The usual path for medical research - with luck - leads from mice to humans. But in the June 2007 issue of Cancer Cell, a group from the National Cancer Institute that began its work with humans goes in the opposite direction, searching for molecular markers in mice that distinguish tumor blood vessels from regular ones.
The Cancer Cell study, which compared gene expression signatures from normal and tumor blood vessels, builds on a paper from 2000 that compared normal to tumor blood vessels in humans. (See BioWorld Today, Aug. 18, 2000.)
That paper, published in the Aug. 18, 2000, issue of Science, found nearly 80 genes that were more highly expressed in colorectal tumor tissues than adjacent noncancerous colon tissue from the same patient. But it suffered from a necessary limitation of studies on human tissues. "You're always limited to normal tissue that's right adjacent to the tumor," Brad St. Croix told BioWorld Today.
And that limitation has two potential problems. For one, tissue right adjacent to a tumor may not be typical in all respects. For another, it's impossible to tell whether the specific markers for tumor blood vessels are in fact expressed in other parts of the body.
St. Croix, who is first author of the Science study and was a postgraduate researcher at Johns Hopkins University at the time it was published, has since gone on to establish his own laboratory at the National Cancer Institute.
In the Cancer Cell paper, he and his team went to mice to compare gene expression patterns in a wider variety of tissues.
In their research, the group took advantage of the respectable regenerative capacity of the liver: Cut out two-thirds of a mouse's liver, and it will regrow it in less than a week. That made it possible to compare the blood vessels of normal mature tissues to both new blood vessels forming after an injury and those forming to supply liver tumors. The scientists also compared the gene expression of the blood vessels of seven other normal resting organs.

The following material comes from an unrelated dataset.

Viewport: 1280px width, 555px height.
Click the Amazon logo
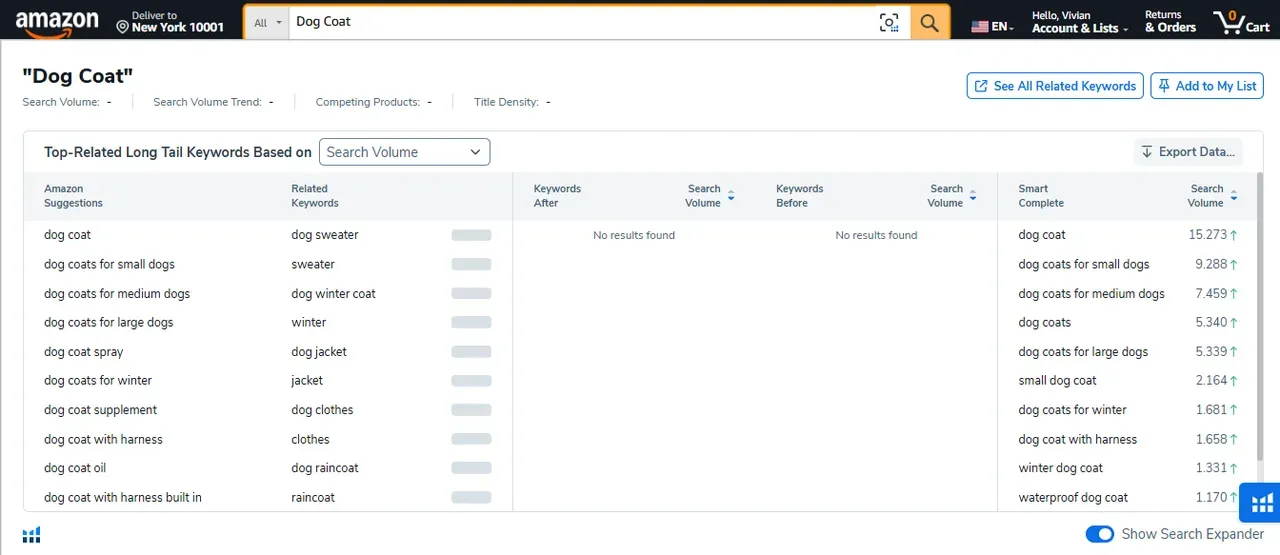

St. Croix, who is the senior author of the new paper, and his group found 13 markers that were expressed at least 10-fold higher in the endothelial cells, which line blood vessels, of tumors than in those of normal or regenerating livers. Seven of them were found to be cell surface receptors, making them the most promising in terms of potential therapeutic development, which St. Croix said he is "absolutely" interested in, though he also cautioned that the studies represent the earliest stage of any pharmaceutical endeavors.
As a final step, the scientists went back from mice to men, and tested the most differentially expressed cell surface marker, CD276, on a variety of human tumor samples. They found that CD276 was expressed on tumor blood vessels - but not just there; many tumor cells express the marker as well. Normal epithelial cells, in contrast, never stained positive for CD276.
St. Croix said the discovery that CD276 is expressed on tumor as well as tumor vessel cells makes it "an even more exciting target" because if clinical targeting pans out, any agents that selectively bind to CD276 would target tumor cells as well as blood vessels.
"It was unexpected to us," he said. "But we see it as a bonus."